● Collected data
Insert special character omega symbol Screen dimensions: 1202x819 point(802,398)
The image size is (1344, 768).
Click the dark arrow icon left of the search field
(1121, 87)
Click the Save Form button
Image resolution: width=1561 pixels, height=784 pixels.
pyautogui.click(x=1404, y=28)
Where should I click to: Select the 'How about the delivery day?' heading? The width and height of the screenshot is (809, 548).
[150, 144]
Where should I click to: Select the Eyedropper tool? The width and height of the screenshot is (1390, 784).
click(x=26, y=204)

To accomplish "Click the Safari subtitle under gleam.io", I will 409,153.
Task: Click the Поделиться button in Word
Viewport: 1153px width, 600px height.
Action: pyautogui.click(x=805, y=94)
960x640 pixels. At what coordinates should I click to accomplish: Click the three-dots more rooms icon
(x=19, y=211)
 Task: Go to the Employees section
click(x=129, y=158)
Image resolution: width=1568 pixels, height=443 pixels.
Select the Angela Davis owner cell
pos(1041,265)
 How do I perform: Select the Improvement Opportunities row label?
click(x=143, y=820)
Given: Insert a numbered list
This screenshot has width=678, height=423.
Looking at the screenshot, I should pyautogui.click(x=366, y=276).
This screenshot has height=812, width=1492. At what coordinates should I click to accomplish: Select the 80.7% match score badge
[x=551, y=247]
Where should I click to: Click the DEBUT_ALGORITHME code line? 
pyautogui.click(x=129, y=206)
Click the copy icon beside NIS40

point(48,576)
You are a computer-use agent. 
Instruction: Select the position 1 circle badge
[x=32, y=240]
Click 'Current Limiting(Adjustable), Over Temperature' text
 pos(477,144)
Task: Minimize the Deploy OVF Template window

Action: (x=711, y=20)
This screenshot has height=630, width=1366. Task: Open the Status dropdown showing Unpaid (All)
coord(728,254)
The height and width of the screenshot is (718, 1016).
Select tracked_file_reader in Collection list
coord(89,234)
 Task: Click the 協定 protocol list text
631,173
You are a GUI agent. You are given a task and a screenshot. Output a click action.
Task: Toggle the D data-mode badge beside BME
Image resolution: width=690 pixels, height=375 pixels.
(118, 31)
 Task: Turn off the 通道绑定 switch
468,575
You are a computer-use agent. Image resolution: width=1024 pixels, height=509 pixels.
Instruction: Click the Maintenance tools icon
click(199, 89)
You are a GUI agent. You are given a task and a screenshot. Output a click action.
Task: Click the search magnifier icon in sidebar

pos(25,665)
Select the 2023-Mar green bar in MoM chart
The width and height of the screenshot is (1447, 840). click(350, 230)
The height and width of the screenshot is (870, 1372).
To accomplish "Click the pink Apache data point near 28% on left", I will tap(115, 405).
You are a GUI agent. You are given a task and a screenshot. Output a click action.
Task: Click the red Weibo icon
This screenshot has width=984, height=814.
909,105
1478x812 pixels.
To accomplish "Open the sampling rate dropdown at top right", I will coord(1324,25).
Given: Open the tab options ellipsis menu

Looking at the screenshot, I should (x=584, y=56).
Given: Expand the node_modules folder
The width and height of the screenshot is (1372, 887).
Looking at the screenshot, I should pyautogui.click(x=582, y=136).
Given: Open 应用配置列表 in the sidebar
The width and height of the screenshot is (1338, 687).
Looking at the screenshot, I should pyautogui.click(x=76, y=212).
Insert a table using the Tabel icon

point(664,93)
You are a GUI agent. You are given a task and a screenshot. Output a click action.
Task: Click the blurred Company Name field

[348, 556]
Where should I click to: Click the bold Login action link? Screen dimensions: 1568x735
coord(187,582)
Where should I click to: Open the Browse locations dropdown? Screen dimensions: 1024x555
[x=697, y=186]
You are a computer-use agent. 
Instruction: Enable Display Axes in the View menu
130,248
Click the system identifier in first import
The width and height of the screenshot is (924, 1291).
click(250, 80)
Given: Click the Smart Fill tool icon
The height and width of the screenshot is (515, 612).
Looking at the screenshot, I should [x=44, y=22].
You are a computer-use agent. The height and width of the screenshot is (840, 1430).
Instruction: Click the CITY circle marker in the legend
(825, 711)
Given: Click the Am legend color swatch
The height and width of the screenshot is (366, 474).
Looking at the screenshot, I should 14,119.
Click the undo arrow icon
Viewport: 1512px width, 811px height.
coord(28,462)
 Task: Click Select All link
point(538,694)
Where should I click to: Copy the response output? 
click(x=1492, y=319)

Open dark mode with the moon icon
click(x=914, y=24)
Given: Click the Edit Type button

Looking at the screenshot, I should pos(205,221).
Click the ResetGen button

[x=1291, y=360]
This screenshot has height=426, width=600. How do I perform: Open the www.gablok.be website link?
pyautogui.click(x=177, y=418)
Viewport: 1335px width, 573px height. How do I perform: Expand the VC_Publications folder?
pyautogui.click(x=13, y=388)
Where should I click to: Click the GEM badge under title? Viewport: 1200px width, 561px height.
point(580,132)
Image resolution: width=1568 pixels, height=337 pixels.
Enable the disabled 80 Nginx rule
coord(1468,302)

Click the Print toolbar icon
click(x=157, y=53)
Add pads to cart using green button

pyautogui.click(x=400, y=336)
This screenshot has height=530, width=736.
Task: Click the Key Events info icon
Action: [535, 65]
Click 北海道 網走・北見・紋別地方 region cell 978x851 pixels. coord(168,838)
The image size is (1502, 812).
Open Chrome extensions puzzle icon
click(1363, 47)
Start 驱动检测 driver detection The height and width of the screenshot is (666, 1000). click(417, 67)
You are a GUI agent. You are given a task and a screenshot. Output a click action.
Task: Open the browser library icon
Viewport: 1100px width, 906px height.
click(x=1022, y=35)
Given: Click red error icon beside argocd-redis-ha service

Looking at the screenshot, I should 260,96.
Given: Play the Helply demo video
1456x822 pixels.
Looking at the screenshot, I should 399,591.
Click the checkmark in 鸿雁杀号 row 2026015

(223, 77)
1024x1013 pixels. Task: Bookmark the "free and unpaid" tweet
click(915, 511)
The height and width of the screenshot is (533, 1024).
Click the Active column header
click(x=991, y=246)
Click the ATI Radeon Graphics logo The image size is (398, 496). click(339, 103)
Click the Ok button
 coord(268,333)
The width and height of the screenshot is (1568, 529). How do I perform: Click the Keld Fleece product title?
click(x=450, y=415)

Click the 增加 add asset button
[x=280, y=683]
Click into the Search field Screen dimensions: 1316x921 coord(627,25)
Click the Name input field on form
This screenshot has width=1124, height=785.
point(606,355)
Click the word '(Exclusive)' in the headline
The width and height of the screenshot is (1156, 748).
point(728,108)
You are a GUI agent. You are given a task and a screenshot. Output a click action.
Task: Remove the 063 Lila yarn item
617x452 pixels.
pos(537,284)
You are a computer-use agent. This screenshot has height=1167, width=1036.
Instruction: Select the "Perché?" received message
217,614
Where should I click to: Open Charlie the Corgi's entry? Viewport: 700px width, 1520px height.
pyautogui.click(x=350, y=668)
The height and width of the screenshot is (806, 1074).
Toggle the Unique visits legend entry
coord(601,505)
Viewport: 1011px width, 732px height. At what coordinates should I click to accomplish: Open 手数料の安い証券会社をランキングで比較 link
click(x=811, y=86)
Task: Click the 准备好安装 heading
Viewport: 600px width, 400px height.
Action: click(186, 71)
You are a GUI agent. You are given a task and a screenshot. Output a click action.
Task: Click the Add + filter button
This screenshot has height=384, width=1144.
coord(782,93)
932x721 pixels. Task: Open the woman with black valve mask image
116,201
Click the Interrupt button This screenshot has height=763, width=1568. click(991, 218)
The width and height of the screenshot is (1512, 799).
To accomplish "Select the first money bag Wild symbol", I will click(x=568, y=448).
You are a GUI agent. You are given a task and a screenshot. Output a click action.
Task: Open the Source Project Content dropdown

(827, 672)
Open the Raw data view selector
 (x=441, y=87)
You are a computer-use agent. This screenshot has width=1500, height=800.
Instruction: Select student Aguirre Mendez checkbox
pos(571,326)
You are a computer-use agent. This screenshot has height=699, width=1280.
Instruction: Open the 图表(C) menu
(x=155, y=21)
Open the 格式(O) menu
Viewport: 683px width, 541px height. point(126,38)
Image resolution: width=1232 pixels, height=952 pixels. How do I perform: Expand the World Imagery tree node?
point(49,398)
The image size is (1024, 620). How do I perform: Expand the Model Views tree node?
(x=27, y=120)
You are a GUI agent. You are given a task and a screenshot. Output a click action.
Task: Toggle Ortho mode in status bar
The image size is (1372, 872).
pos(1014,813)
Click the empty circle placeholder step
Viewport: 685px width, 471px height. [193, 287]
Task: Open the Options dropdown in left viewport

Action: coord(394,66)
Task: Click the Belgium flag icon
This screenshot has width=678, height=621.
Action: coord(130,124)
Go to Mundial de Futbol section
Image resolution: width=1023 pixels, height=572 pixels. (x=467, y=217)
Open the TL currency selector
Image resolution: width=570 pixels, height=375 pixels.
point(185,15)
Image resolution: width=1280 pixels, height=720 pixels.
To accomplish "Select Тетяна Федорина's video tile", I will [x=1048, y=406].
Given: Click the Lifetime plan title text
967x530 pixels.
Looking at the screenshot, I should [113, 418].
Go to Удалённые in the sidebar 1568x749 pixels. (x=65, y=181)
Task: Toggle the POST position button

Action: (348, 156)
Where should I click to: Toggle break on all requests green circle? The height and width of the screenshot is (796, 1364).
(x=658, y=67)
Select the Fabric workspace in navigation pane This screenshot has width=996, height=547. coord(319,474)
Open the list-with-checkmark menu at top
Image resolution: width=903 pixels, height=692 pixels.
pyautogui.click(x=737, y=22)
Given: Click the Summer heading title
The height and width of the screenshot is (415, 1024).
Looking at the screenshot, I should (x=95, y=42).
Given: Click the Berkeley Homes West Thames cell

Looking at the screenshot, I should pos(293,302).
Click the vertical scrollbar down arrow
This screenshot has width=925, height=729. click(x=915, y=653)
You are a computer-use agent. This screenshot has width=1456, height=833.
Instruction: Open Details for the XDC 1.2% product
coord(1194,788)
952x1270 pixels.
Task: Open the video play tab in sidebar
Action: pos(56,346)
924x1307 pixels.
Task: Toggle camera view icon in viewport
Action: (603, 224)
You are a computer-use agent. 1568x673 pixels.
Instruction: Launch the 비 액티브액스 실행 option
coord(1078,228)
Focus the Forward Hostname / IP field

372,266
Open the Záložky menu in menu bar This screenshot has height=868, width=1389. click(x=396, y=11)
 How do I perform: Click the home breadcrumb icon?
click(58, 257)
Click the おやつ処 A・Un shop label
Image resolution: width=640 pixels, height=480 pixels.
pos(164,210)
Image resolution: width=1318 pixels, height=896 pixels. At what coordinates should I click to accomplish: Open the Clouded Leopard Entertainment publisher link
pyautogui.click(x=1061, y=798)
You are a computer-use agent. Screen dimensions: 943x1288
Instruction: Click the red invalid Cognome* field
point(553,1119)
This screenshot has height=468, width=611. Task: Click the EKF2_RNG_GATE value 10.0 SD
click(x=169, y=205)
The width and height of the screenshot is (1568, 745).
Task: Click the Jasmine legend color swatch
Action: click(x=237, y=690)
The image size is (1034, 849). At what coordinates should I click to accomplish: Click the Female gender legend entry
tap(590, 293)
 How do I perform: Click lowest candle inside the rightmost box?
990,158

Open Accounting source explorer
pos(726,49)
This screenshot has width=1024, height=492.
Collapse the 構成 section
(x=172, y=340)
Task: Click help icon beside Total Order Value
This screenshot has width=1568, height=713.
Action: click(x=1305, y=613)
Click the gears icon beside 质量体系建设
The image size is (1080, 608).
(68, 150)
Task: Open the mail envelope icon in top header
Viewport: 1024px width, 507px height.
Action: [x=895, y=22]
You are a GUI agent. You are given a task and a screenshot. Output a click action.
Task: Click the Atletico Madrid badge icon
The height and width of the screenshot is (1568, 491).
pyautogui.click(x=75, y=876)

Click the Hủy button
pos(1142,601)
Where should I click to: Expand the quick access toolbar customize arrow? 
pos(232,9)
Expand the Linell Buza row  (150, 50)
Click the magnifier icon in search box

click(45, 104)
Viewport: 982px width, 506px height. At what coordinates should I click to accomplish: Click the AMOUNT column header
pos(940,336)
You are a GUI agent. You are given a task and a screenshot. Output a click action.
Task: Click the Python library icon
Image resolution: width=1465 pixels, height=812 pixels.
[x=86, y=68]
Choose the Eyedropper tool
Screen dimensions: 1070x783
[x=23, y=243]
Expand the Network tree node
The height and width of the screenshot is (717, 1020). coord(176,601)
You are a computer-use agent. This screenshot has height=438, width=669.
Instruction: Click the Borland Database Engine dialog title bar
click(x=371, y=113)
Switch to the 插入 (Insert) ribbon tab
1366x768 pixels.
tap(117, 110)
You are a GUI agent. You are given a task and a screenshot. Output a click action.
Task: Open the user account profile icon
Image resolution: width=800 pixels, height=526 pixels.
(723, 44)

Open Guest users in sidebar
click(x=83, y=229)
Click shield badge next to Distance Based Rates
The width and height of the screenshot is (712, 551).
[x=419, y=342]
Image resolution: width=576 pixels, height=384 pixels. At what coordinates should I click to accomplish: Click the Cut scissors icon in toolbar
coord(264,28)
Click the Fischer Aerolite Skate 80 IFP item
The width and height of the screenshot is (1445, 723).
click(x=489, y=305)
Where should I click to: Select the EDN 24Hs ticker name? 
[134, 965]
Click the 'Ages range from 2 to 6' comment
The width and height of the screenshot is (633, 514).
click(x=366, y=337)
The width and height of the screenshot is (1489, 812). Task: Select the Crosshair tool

● TASK TO COMPLETE
Copy out the rows word for word, beginning at the line that contains "Task: Click Select All link" and stopping after the line that contains "click(x=914, y=24)".

● RESULT BELOW
 Task: Click Select All link
point(538,694)
Where should I click to: Copy the response output? 
click(x=1492, y=319)

Open dark mode with the moon icon
click(x=914, y=24)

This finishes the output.